**WORK TO COMPLETE:** Print the records exactly as they are written.

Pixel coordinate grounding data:

━━━━━━━━━━━━━━━━

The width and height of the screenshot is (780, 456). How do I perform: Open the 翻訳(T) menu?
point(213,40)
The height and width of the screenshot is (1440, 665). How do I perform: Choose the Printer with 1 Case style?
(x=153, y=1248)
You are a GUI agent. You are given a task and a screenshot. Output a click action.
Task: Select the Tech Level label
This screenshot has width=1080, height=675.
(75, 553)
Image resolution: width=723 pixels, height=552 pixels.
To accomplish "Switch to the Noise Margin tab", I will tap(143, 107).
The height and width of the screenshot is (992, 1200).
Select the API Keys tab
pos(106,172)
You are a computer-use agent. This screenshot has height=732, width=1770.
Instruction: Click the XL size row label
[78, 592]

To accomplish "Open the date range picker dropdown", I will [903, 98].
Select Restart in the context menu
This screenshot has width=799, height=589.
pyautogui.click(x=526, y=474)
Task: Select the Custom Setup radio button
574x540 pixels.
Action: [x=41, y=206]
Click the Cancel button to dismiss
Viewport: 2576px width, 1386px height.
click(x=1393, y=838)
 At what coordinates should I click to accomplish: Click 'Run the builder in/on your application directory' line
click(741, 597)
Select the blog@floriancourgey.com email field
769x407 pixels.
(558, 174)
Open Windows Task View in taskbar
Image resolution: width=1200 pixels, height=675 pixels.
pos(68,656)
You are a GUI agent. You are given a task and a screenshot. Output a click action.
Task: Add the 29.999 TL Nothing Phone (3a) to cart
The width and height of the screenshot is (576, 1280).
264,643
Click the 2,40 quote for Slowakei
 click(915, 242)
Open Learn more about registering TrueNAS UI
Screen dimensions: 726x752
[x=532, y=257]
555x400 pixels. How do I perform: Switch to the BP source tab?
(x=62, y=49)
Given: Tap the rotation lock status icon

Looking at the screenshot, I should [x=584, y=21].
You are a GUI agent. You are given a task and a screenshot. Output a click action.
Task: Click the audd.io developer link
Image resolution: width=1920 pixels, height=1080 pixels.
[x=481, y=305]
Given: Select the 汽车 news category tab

━━━━━━━━━━━━━━━━

**RESULT OF THIS TASK:**
The width and height of the screenshot is (780, 456). How do I perform: Open the 翻訳(T) menu?
point(213,40)
The height and width of the screenshot is (1440, 665). How do I perform: Choose the Printer with 1 Case style?
(x=153, y=1248)
You are a GUI agent. You are given a task and a screenshot. Output a click action.
Task: Select the Tech Level label
This screenshot has width=1080, height=675.
(75, 553)
Image resolution: width=723 pixels, height=552 pixels.
To accomplish "Switch to the Noise Margin tab", I will tap(143, 107).
The height and width of the screenshot is (992, 1200).
Select the API Keys tab
pos(106,172)
You are a computer-use agent. This screenshot has height=732, width=1770.
Instruction: Click the XL size row label
[78, 592]

To accomplish "Open the date range picker dropdown", I will [903, 98].
Select Restart in the context menu
This screenshot has width=799, height=589.
pyautogui.click(x=526, y=474)
Task: Select the Custom Setup radio button
574x540 pixels.
Action: [x=41, y=206]
Click the Cancel button to dismiss
Viewport: 2576px width, 1386px height.
click(x=1393, y=838)
 At what coordinates should I click to accomplish: Click 'Run the builder in/on your application directory' line
click(741, 597)
Select the blog@floriancourgey.com email field
769x407 pixels.
(558, 174)
Open Windows Task View in taskbar
Image resolution: width=1200 pixels, height=675 pixels.
pos(68,656)
You are a GUI agent. You are given a task and a screenshot. Output a click action.
Task: Add the 29.999 TL Nothing Phone (3a) to cart
The width and height of the screenshot is (576, 1280).
264,643
Click the 2,40 quote for Slowakei
 click(915, 242)
Open Learn more about registering TrueNAS UI
Screen dimensions: 726x752
[x=532, y=257]
555x400 pixels. How do I perform: Switch to the BP source tab?
(x=62, y=49)
Given: Tap the rotation lock status icon

Looking at the screenshot, I should [x=584, y=21].
You are a GUI agent. You are given a task and a screenshot. Output a click action.
Task: Click the audd.io developer link
Image resolution: width=1920 pixels, height=1080 pixels.
[x=481, y=305]
Given: Select the 汽车 news category tab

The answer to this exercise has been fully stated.